[
https://issues.apache.org/jira/browse/HBASE-13260?page=com.atlassian.jira.plugin.system.issuetabpanels:comment-tabpanel&focusedCommentId=14507870#comment-14507870
]
Enis Soztutar commented on HBASE-13260:
---------------------------------------
bq. The queue is bounded and its size is set by count of handlers (queue
doesn't need to be larger than count of handlers). Is it possible that this
config is warped in this context?
Thanks, it makes sense. I was testing with 150 threads at some point, and the
queue is initialized with numHandlers=5 * 3 = 15. 5 is coming from mini
cluster test config.
bq. bug and optimization aside one major hit is on hsync used by default
instead of hflush used by the region wal
It is a valid point. I think we should do the hsync anyway for regular users.
Since we are using hflush for meta already, procedures are not different than
that. In any case, I've added {{put.setDurability(Durability.FSYNC_WAL);}} to
the procedure store so that once we have it we will automatically start using
it.
bq. I looked into the code and found a couple of interesting things to fix see
HBASE-13529.
Looks good. Numbers much better.
bq. when I started with the wal there were a couple of obvious shortcut.
With procs, we have a custom in-memory representation + WAL. For doing all
those tricks, a custom memstore + custom flush and custom WAL replay is needed.

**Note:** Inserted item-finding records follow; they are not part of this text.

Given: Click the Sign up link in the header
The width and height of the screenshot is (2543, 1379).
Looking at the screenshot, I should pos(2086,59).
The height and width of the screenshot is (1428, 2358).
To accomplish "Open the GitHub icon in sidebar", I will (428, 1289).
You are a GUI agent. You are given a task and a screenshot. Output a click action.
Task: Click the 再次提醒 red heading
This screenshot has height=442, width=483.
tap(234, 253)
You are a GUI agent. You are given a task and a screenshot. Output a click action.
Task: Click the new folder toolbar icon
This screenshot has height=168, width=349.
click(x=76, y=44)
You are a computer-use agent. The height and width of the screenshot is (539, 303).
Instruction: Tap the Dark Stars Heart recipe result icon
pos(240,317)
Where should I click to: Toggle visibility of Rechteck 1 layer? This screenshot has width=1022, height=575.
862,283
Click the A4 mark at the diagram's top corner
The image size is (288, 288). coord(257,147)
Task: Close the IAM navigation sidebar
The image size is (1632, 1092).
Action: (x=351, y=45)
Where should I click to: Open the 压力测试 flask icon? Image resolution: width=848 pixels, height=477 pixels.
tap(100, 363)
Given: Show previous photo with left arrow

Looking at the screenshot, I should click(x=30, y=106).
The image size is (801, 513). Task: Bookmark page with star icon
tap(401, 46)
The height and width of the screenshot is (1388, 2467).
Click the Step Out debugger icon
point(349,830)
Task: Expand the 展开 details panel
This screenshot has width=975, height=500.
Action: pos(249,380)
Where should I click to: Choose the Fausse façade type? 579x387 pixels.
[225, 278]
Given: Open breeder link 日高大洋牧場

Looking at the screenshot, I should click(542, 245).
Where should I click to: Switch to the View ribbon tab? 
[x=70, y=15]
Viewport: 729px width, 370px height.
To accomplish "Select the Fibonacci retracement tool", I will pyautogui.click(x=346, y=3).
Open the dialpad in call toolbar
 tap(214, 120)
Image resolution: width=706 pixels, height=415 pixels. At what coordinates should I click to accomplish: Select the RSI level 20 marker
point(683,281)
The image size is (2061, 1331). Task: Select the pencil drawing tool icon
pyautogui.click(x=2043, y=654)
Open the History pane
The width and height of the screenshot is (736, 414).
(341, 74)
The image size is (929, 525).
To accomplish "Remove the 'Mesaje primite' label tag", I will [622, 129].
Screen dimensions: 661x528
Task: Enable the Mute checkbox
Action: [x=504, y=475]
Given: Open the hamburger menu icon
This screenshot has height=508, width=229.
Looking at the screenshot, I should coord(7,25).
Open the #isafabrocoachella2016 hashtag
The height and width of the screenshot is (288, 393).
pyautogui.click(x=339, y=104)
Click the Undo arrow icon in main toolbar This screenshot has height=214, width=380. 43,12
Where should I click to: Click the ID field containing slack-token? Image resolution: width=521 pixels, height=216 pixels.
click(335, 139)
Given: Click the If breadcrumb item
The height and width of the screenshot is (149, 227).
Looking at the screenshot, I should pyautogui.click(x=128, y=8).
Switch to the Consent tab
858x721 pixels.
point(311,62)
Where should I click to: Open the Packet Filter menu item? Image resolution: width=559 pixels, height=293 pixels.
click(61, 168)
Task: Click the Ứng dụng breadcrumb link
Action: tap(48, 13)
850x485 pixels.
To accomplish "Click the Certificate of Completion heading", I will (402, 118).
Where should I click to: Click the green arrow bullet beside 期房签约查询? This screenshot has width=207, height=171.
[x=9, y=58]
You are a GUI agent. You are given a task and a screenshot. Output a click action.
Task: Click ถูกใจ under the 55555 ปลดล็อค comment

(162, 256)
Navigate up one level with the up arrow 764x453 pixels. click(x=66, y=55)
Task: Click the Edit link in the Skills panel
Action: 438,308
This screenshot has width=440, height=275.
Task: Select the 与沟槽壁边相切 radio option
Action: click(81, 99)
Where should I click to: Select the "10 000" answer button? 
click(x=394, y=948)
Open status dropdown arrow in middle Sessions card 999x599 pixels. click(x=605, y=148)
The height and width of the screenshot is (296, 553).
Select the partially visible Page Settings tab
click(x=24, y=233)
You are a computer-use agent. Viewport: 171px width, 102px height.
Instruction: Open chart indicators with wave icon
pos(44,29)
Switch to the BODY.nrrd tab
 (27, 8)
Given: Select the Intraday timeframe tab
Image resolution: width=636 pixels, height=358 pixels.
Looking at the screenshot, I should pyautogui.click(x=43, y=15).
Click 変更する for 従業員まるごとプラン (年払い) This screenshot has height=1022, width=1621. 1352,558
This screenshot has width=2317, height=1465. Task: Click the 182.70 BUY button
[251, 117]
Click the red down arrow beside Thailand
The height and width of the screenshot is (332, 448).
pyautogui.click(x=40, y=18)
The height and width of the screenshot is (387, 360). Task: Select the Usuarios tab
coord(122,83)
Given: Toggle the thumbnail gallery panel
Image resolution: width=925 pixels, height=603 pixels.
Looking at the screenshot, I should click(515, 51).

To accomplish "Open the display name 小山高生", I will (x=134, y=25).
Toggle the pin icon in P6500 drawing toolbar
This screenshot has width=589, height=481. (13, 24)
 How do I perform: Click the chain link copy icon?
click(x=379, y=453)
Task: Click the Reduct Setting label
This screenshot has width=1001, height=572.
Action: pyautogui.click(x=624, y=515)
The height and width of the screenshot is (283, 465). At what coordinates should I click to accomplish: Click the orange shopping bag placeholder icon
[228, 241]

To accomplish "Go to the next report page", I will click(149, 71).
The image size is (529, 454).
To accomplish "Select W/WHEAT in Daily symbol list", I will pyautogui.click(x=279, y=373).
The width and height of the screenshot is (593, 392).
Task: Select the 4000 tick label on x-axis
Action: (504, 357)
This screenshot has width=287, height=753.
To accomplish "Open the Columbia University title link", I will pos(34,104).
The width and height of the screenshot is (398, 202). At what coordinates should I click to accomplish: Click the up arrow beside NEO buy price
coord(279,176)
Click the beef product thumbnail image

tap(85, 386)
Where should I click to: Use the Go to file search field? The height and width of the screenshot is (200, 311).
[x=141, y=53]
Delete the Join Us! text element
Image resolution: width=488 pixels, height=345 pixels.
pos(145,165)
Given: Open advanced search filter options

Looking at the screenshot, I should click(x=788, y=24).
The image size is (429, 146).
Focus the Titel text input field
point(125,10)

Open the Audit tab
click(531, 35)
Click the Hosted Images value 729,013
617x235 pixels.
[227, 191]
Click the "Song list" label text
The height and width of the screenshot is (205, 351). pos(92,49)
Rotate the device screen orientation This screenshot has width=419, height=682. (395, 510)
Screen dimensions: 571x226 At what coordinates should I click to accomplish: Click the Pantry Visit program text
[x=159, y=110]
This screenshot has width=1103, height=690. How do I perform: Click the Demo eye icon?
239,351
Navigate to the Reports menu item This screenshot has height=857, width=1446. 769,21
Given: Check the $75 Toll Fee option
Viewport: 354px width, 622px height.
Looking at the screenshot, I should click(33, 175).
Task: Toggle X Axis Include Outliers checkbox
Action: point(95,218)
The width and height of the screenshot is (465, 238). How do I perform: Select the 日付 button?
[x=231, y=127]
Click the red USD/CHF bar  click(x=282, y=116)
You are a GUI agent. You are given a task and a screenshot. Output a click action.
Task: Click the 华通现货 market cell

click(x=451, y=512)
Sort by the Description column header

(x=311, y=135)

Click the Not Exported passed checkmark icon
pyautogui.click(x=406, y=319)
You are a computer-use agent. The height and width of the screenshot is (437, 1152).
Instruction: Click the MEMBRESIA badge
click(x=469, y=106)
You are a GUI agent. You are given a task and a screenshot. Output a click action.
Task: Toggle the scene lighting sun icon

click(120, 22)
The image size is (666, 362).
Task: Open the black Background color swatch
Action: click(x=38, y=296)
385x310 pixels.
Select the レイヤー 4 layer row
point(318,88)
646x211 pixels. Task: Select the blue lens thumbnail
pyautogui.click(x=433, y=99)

bq. procedure are short lived, we probably don't need compaction but a TTL
expire should be ok.
Actually, a custom flusher which does not flush a deleted cell and delete
tombstone should do the trick. The region will fill up its memstore, but the
flush will write very little data (only the non-deleted procedures).
bq. if we don't have any procedure running, there is no need to replay on
restart.
This is already the case whether procs are running or not. If clean shutdown,
WALs are moved to archive after a flush. The next master start will not do any
replay. If there is running procedures, the scan in load() will see these and
start executing. All of the deleted procedures will be not be seen by the scan.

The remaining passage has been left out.